Available data |

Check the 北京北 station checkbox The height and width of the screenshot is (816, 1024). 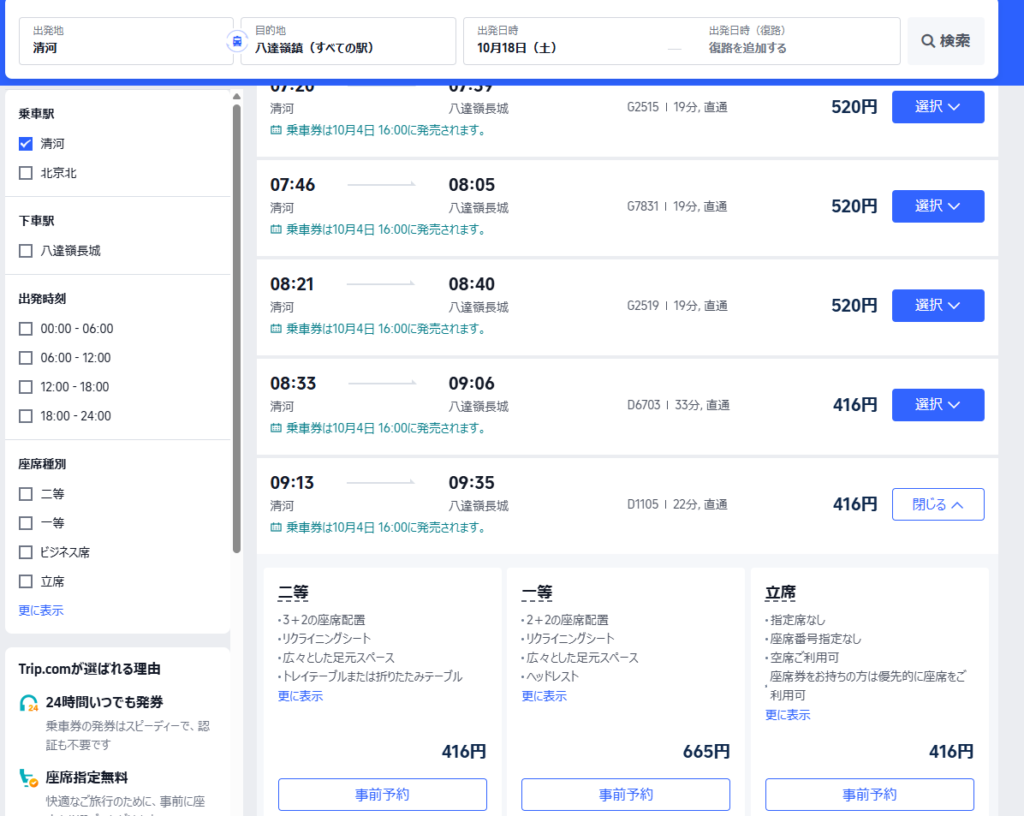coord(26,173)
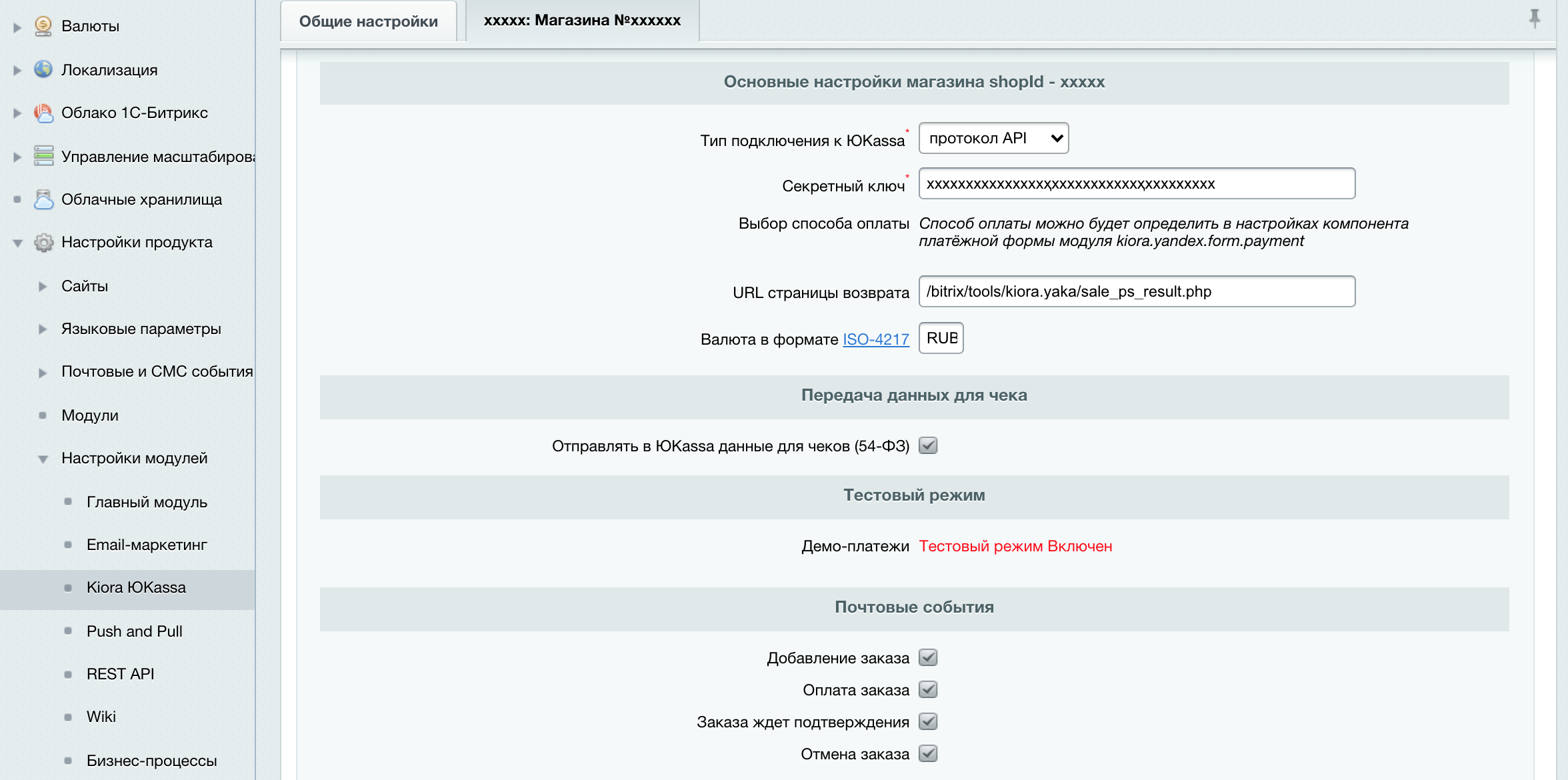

==

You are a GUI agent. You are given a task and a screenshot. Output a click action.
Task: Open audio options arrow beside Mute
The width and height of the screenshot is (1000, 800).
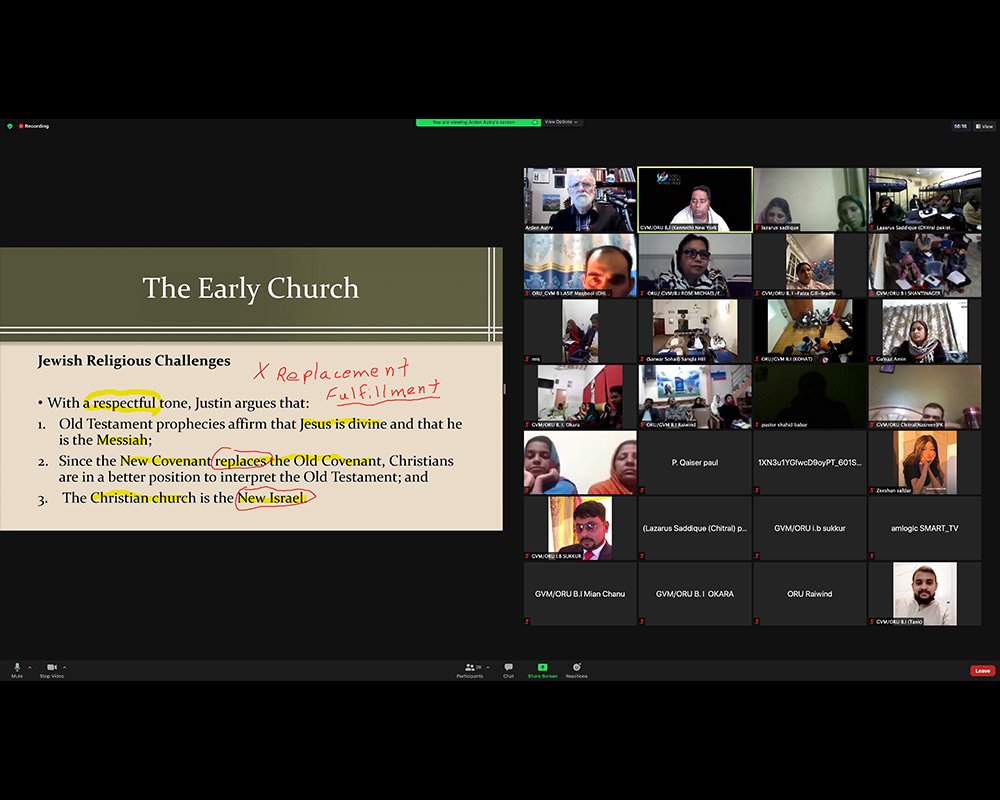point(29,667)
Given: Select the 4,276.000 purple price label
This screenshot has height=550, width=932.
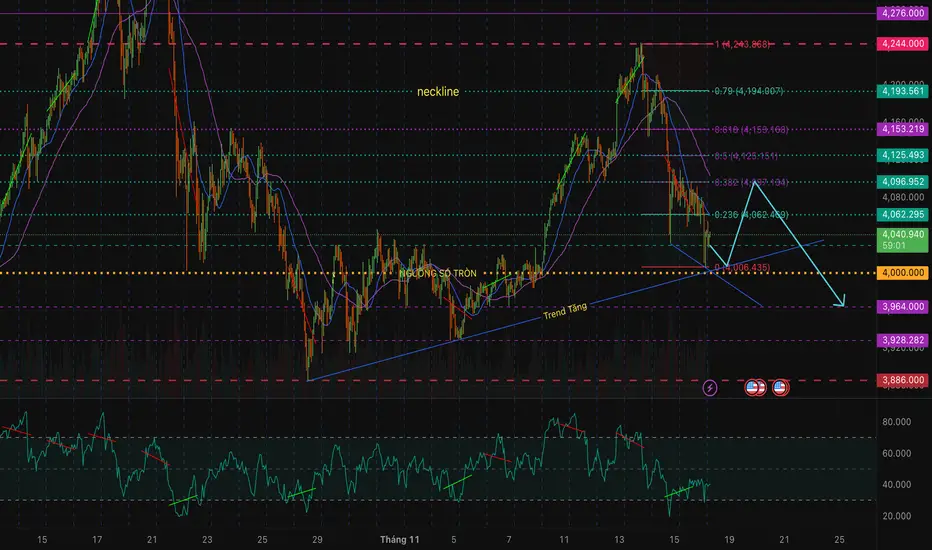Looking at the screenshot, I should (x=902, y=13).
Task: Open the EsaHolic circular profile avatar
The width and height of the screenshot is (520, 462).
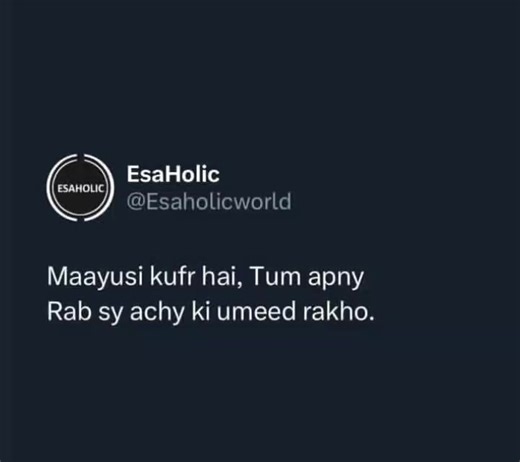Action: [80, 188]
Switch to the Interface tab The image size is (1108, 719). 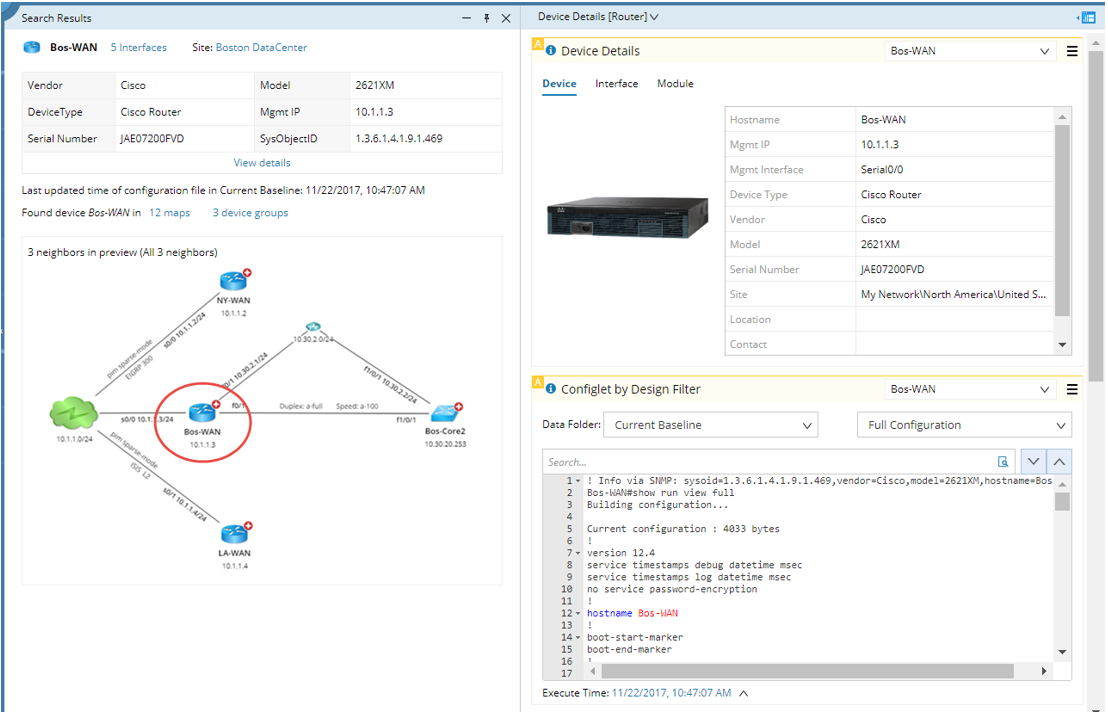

Work required | Find the line with "The width and height of the screenshot is (520, 462)." in the data above, and from there retype each line exactly through the line with "Switch to the", skipping the pictures along the way.

Worked solution |
The width and height of the screenshot is (520, 462).
Action: [80, 188]
Switch to the Interface tab The image size is (1108, 719). 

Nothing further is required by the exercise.